> _TESTO CITATO_:
+-------+

Worth e la nascita della haute couture

Un’invenzione sartoriale per vestire la Parisienne  

di Angela Zambarda


Nel 1890 un abito da sera nero, brillante e sfarzoso è creato per una donna altolocata. Doveva trattarsi di una donna interessata alla propria immagine, una donna accattivante e sensuale. Forse una Parisienne. Con quell’abito non sarebbe passata inosservata in mezzo alla gente, in un ricevimento come in un ballo. Proprio perché quell’abito elegante reca una griffe di un artista, ora sarto ora stilista, maître e créateur: Charles Frederick Worth, garanzia di autenticità stilistica e di innovazione sartoriale. La dama doveva esserne consapevole. E poteva permettersi di ostentare quella creazione sartoriale unica.

 

Foto di Charles Frederick Worth, Visite e Gonna, 1890, seta e pizzo di seta, Roma, Collezione Tirelli Trappetti

 

Di origine inglese, Worth favorì la nascita della haute couture in Francia dalla metà dell’Ottocento. Dopo vari apprendistati in aziende tessili in Inghilterra, si trasferì a Parigi, inizialmente, come commesso in un magasin de modes, da Gagelin. Poi, aprì una maison, gestita in società fino al 1858. In seguito, si stabilì in un atelier proprio, situato in Rue de la Paix, dove iniziò la sua fervida attività produttiva. Dall’atelier uscivano vesti elaborate, destinate alle dame più importanti del tempo. Nel giro di pochi anni ricevette commissioni da ogni parte del mondo, varcando i confini nazionali: dalla principessa Pauline von Metternich-Sándor, nipote del cancelliere von Metternich, all’imperatrice di Francia Eugenia de Montijo, fino alla regina inglese Vittoria e all’imperatrice Elisabetta d’Austria, per citare alcuni nomi. Worth riuscì ad acquisire notorietà attraverso una fitta rete di conoscenze, che si venne a creare, da un lato, attraverso le stesse dame altolocate o borghesi, che esibirono le sue invenzioni sartoriali durante i momenti più significativi della vita sociale. Dall’altro, attraverso sua moglie, Marie Augustine Vernet, che si prestò come modella, sin dall’inizio dell’attività sartoriale di Worth, al fine di mostrare i modelli creati.

+-------+

> _VOCI_:

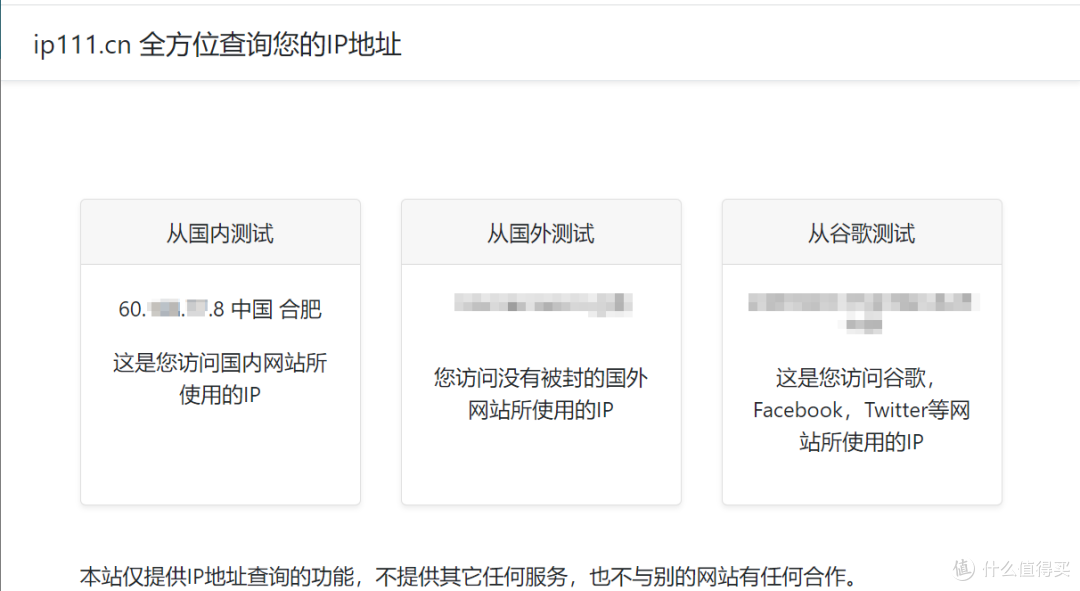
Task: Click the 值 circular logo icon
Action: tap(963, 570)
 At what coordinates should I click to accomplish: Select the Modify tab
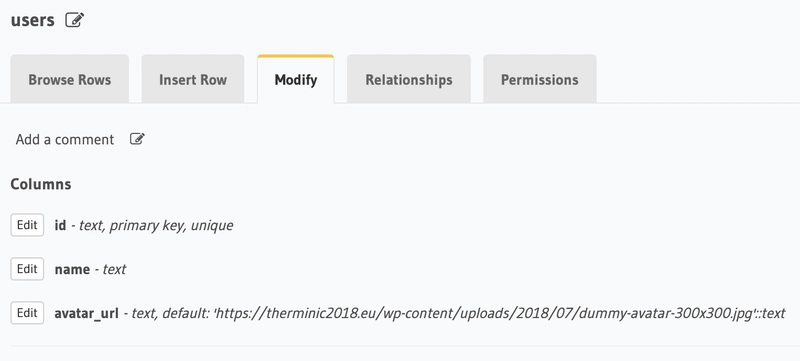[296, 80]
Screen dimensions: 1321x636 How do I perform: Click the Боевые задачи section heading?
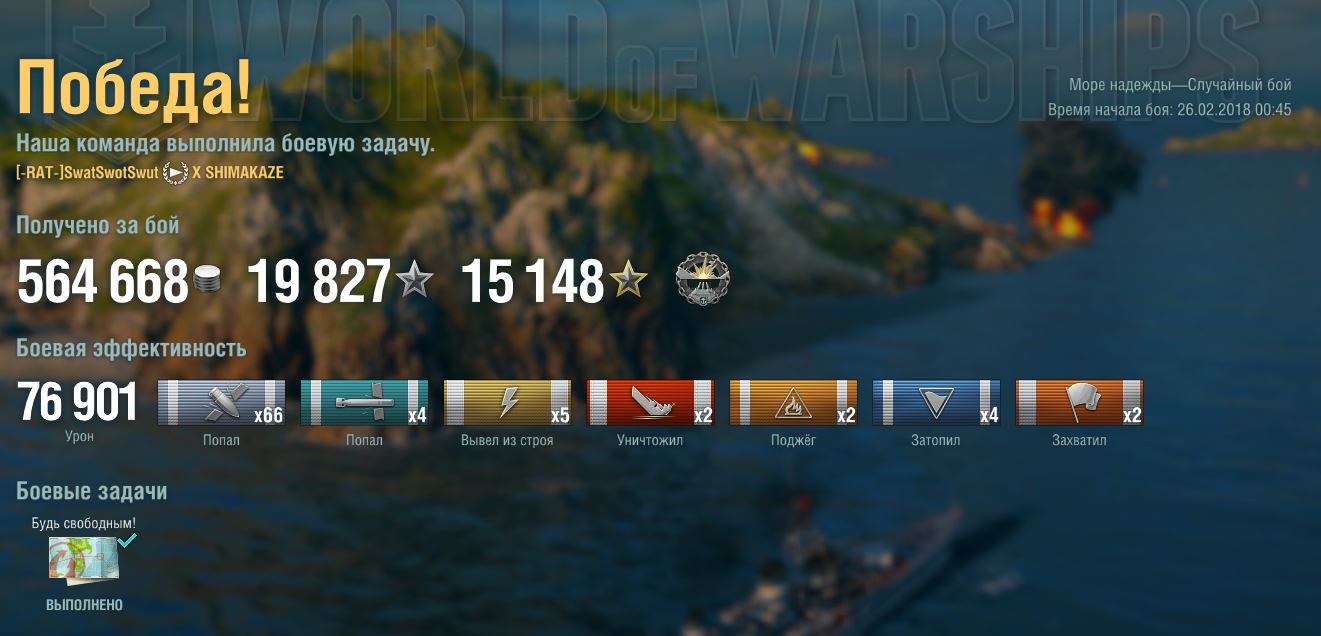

+-------+

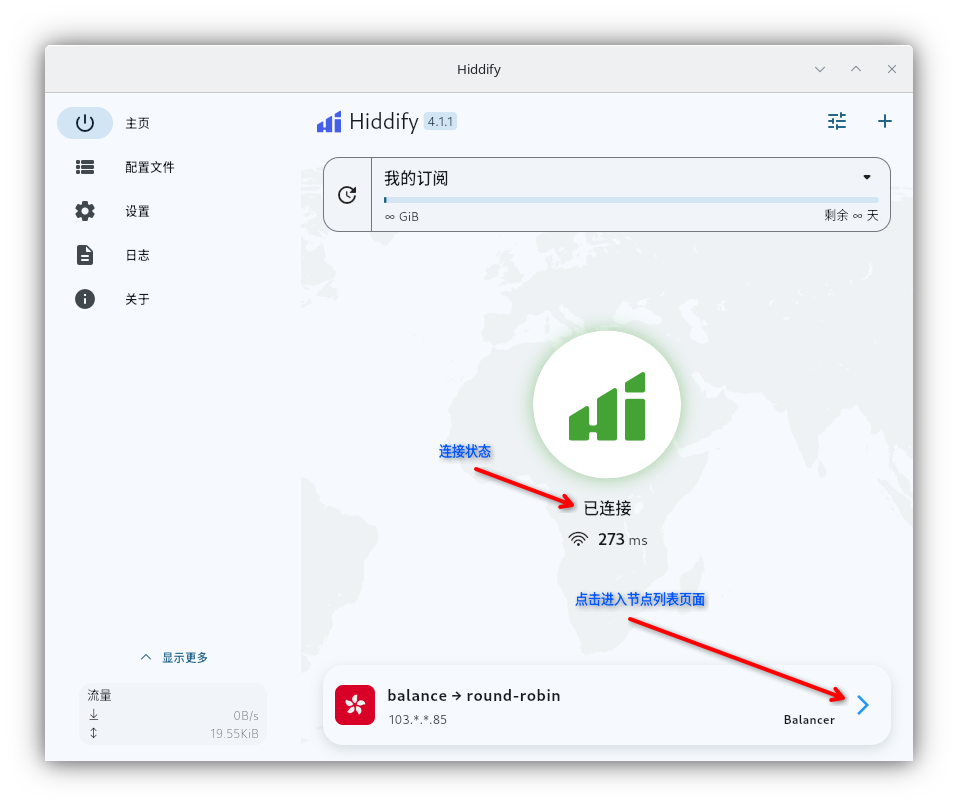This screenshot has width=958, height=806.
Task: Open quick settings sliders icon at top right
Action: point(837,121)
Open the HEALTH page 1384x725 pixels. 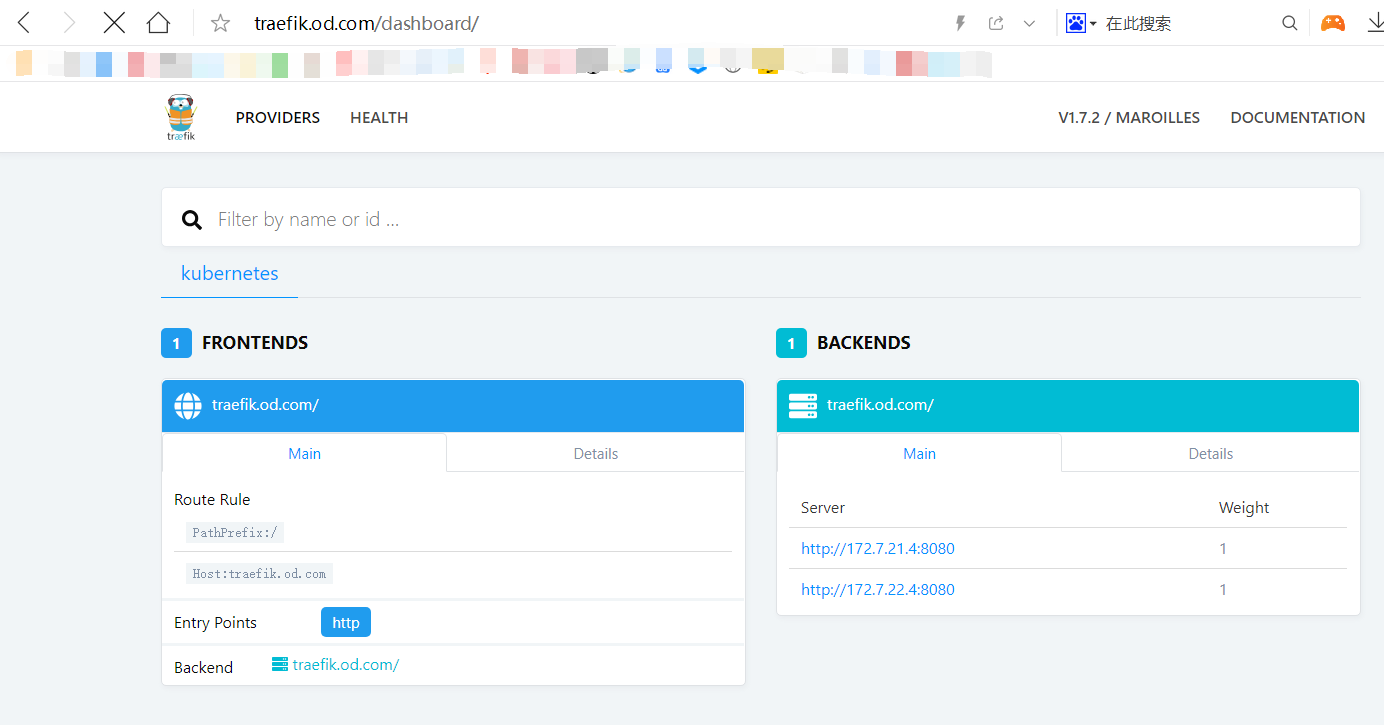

+-------+

> _CONSEGNA 1_: Spiega, in base al testo su Worth e la haute couture, in che modo lo stilista riuscì ad acquisire notorietà.
> _CONSEGNA 2_: Riprendi il testo su Worth e la nascita della haute couture, proseguendolo dopo l'ultima frase riportata.

> _RISULTATO FINALE 1_: Worth acquisì notorietà grazie a una fitta rete di conoscenze. Questa si creò da un lato attraverso le dame altolocate o borghesi, che esibirono le sue invenzioni sartoriali durante i momenti più significativi della vita sociale. Dall'altro si creò attraverso sua moglie, Marie Augustine Vernet, che fin dall'inizio della sua attività si prestò come modella per mostrare i modelli creati.

> _RISULTATO FINALE 2_:
La sua griffe circolò velocemente, tanto che negli anni Novanta del diciannovesimo secolo Worth raggiunse una fama internazionale nel campo della moda femminile. Poté, quindi, ritenersi un couturier affermato: il primo sarto che si firma e che si ritiene artefice delle sue creazioni. Dal momento in cui una dama entrava in società con un suo abito, si rendeva quasi un manichino, portava un Worth, segno di distinzione, oltre che di innovazione. Contribuiva a diffondere il nome, che altre dame avrebbero riconosciuto, immediatamente, come opera di Worth. E in questo fu geniale: compì un atto sociale, che sconvolse il “sistema” moda. Lui stesso ne era consapevole:   

“Il mio lavoro non consiste solo nella confezione, ma soprattutto nell’ideazione. La mia inventiva è il segreto del mio successo. Non voglio che la gente crei per sé; se lo facesse perderei metà del mio commercio”.

(citazione tratta da E. Morini, Storia della moda. XVIII-XXI secolo, Skira, Milano 2010, p. 124.)

 

Fino alla metà dell’Ottocento, erano le donne altolocate a guidare la sarta secondo il loro gusto, capriccioso ed eclettico, per definire uno stile proprio. Si può pensare al caso clamoroso della regina Maria Antonietta e al suo rapporto con la sarta personale Rose Bertin. Con Worth cambia la logica, i ruoli si invertono. Entra in campo la figura del couturier che è sia sarto sia stilista. È il couturier a delineare uno stile, a seconda del suo gusto e delle sue intenzioni.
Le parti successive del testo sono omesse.